Research in Sonia Lain Group

After identifying a number of potent and specific inhibitors of DHODH, our current research is devoted to finding strategies to improve their therapeutic index for cancer treatment. This is performed by identifying agents that rescue normal cells from DHODH blockage (including T cells and their antitumour function), determining which tumor types are hypersensitive to inhibition of this key enzyme and by elucidating the reasons for this hypersensitivity at the molecular level.

Discovery and elucidation of the mechanisms of action of tumour selective compounds

Activating p53 has long been considered as an attractive strategy to treat cancer. Since 2004, the most specific approach to activate wildtype p53 without damaging DNA is to use inhibitors of mdm2 with peptides or small molecules such as nutlin3 (Vassilev et al., Science, 2004).  However, and in spite of the enormous efforts of academia and industry, mdm2 inhibitors have yet to deliver in the clinic. This slow progress may be due to lack of selectivity for cancer cells or because many cancer cell types tend to undergo a reversible cell cycle arrest. An additional concern is that mdm2 inhibitors such as nutlin3 can lead a significant proportion of cells to accumulate in G2. This effect, which also occurs in cultures of normal cells such as primary fibroblasts could have undesired  consequences. Indeed, as demonstrated by others and confirmed by us, when the mdm2 inhibitor is removed G2 cells can enter S phase leading to the appearance of 8N cells and increasing the risk of genome instability.

Although less selective for the p53 pathway than mdm2 inhibitors, numerous other small molecules activating wild type p53 have been described in our lab. Of these, a large number happen to be inhibitors of the enzyme dihydroorotate dehydrogenase DHODH, a mitochondrial enzyme coupled to the electron transport chain that is involved in the de novo synthesis of uridine 5’-monophosphate (UMP) and therefore, of all pyrimidine ribonucleotides. As such, DHODH inhibitors target highly proliferating cells (including activated T cells) and are therefore used in the clinic for the control of autoimmune diseases and are in clinical trial as antivirals. With regards to cancer, it is well established that inhibition of UMP synthesis can lead to the accumulation of cancer cells in S phase, a very vulnerable stage of the cell cycle and where p53 activation may cause cell death more easily. In addition, DHODH inhibitors can promote differentiation of leukemic cells, which is why several DHODH inhibitors have entered clinical trials for acute myeloid leukemia.

An illustration from Sonia Lain Group

Aside from blood cancer cells, several cell lines from solid cancers respond to DHODH inhibitors in culture. However, the results in vivo are less impressive. One possible reason for this is that the levels of uridine in plasma can supplement UMP production and therefore rescue cells from DHODH inhibition.
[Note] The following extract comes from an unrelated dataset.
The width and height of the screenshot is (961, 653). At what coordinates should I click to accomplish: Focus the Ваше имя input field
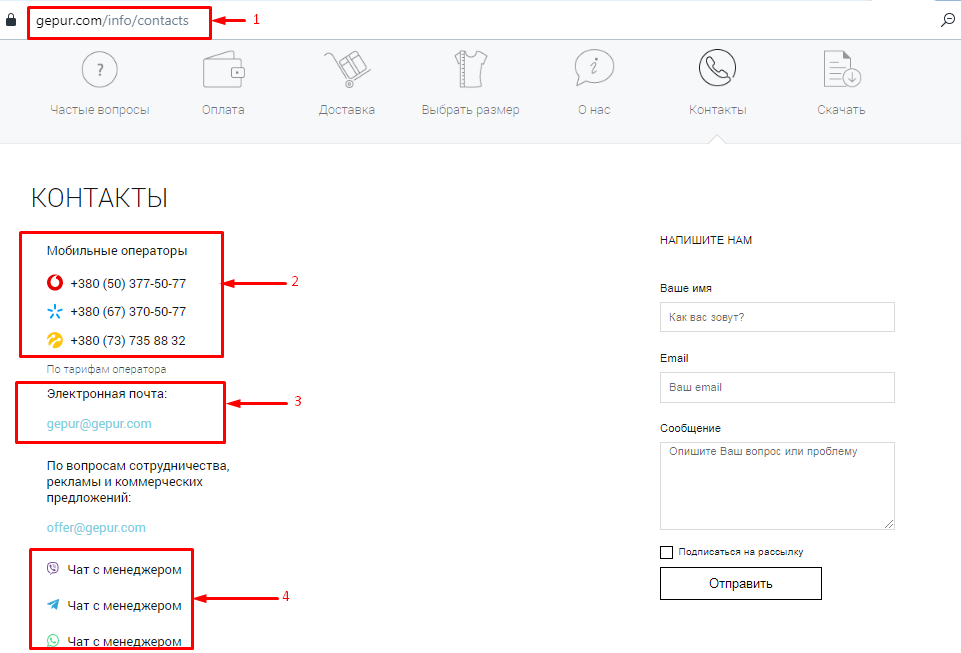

After identifying a number of potent and specific inhibitors of DHODH, our current research is devoted to finding strategies to improve their therapeutic index for cancer treatment. This is performed by identifying agents that rescue normal cells from DHODH blockage (including T cells and their antitumour function), determining which tumor types are hypersensitive to inhibition of this key enzyme and by elucidating the reasons for this hypersensitivity at the molecular level.